A multiset model of multi-species evolution to solve big deceptive problems
This work addresses optimization of big deceptive problems for evolutionary computation researchers, representing a strong incremental improvement over existing symbiotic algorithms.
The authors tackled the challenge of optimizing large deceptive problems by integrating symbiogenesis with a multiset genetic algorithm, resulting in SMuGA, which achieved results one order of magnitude better than state-of-the-art symbiotic algorithms and demonstrated linear scaling in iterations to reach the optimum.

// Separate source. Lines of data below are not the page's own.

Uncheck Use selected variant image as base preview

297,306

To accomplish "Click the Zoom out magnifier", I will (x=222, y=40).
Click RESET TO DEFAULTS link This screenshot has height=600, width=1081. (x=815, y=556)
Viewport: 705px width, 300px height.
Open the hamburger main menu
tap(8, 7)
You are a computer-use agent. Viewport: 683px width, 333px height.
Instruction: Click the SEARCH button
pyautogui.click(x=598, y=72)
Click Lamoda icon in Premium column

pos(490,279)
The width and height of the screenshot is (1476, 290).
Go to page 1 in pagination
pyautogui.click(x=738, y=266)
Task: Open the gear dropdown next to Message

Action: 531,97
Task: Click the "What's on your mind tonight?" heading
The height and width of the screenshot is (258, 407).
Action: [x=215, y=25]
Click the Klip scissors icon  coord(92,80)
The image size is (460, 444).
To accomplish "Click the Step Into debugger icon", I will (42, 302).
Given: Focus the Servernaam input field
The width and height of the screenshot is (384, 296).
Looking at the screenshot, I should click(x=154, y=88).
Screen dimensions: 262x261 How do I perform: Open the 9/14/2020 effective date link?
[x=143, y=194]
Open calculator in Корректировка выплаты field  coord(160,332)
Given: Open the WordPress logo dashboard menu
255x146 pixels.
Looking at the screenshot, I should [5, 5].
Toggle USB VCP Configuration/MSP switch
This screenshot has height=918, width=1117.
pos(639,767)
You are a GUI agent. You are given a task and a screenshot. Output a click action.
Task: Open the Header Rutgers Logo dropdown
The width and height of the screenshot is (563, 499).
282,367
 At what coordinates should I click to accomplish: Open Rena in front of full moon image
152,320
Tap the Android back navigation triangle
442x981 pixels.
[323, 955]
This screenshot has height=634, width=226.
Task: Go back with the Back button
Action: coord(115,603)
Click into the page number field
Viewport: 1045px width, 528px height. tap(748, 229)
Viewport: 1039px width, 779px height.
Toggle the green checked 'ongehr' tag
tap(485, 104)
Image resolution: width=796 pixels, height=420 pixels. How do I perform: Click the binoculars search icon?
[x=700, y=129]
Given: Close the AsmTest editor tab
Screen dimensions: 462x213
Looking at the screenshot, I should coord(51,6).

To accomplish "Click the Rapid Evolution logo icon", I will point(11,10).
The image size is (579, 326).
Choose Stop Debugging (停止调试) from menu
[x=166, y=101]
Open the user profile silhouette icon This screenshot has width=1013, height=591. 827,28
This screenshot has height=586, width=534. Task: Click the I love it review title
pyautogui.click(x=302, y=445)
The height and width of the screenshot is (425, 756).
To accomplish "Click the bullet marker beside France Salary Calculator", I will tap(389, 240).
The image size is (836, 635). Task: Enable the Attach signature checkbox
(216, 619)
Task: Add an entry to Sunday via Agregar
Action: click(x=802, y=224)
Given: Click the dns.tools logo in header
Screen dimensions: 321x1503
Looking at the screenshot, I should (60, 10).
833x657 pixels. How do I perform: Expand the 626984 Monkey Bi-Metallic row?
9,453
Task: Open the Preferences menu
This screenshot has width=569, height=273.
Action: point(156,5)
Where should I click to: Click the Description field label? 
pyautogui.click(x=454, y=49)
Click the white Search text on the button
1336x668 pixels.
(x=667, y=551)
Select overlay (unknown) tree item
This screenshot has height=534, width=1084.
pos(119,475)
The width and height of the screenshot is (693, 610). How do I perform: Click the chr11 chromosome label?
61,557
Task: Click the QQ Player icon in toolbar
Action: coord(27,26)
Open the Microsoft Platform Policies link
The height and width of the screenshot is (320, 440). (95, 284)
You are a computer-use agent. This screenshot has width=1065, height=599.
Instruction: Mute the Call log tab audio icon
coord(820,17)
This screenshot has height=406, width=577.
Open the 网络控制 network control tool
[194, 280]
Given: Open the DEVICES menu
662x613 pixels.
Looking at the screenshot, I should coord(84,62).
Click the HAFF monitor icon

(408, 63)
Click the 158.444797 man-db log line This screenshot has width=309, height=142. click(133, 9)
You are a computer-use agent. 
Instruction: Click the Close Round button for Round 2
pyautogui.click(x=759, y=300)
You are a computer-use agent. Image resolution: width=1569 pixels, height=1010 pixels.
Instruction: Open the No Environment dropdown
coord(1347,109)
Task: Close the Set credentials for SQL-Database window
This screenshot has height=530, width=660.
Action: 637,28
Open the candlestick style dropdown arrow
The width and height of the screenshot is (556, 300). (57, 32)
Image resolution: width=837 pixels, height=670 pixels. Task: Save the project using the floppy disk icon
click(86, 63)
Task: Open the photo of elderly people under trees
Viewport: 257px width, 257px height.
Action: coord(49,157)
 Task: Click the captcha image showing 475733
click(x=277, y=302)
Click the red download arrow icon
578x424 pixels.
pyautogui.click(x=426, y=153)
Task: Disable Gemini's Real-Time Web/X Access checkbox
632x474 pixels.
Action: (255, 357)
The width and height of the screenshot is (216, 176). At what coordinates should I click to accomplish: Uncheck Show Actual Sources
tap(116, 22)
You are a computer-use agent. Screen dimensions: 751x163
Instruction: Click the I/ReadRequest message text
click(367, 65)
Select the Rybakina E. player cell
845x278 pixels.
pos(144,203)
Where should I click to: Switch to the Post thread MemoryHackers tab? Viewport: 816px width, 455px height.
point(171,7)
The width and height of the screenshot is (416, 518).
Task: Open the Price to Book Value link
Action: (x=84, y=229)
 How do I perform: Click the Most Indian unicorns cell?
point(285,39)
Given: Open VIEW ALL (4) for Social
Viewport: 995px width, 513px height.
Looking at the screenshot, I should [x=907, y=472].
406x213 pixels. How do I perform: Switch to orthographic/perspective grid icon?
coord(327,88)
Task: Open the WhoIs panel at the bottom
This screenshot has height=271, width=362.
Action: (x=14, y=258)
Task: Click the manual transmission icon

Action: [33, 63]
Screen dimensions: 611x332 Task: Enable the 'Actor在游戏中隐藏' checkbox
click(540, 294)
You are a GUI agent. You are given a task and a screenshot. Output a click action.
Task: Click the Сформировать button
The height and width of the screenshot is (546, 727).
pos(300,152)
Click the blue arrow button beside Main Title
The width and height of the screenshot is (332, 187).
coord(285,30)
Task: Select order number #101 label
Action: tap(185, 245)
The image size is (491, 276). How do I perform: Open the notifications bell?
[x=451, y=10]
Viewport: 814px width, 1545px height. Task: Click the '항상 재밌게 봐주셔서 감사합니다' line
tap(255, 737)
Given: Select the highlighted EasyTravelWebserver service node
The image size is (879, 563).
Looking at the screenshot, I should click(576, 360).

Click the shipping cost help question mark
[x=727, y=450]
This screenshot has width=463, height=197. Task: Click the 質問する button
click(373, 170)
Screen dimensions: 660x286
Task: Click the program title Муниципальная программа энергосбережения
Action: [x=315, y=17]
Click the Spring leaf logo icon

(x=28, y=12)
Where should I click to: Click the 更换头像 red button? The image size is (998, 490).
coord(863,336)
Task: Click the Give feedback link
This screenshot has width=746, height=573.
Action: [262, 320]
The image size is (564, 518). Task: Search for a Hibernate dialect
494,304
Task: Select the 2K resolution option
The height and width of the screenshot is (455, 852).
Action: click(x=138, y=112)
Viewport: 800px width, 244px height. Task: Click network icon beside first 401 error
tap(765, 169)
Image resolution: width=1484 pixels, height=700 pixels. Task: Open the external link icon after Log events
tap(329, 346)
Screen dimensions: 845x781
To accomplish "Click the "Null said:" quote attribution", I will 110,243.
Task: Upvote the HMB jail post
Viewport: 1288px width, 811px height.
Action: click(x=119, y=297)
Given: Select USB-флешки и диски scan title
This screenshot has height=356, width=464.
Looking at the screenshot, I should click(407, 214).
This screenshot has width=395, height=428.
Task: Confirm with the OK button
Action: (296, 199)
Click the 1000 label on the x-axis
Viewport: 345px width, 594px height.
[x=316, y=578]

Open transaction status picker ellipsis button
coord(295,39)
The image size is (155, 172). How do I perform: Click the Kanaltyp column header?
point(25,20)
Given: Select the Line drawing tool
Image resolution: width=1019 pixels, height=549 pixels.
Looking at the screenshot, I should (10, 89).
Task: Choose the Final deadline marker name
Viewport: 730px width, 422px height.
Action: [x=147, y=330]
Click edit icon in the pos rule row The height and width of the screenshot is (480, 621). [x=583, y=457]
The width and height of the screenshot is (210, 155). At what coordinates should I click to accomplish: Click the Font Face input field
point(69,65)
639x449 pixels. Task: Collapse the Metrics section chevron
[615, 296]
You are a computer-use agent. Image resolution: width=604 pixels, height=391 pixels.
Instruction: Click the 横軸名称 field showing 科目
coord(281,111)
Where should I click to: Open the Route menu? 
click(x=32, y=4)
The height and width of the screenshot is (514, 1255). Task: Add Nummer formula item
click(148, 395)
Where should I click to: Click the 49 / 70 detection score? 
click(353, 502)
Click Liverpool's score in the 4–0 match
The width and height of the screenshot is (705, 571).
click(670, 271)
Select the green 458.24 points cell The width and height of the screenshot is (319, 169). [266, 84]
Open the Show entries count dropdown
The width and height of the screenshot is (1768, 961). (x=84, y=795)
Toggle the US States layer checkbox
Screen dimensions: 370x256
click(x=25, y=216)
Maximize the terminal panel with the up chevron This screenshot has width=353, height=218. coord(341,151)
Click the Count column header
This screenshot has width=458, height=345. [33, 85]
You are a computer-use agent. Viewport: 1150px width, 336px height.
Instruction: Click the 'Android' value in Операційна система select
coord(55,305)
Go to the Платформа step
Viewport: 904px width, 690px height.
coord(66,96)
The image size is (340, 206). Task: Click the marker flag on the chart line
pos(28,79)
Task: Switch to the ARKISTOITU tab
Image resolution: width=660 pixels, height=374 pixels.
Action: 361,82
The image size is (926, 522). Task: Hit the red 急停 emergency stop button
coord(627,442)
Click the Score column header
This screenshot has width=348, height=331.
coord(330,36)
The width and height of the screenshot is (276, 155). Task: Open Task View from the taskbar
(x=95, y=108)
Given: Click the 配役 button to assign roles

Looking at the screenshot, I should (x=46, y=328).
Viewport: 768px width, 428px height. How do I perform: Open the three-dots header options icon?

This chapter presents SMuGA, an integration of symbiogenesis with the Multiset Genetic Algorithm (MuGA). The symbiogenetic approach used here is based on the host-parasite model with the novelty of varying the length of parasites along the evolutionary process. Additionally, it models collaborations between multiple parasites and a single host. To improve efficiency, we introduced proxy evaluation of parasites, which saves fitness function calls and exponentially reduces the symbiotic collaborations produced. Another novel feature consists of breaking the evolutionary cycle into two phases: a symbiotic phase and a phase of independent evolution of both hosts and parasites. SMuGA was tested in optimization of a variety of deceptive functions, with results one order of magnitude better than state of the art symbiotic algorithms. This allowed to optimize deceptive problems with large sizes, and showed a linear scaling in the number of iterations to attain the optimum.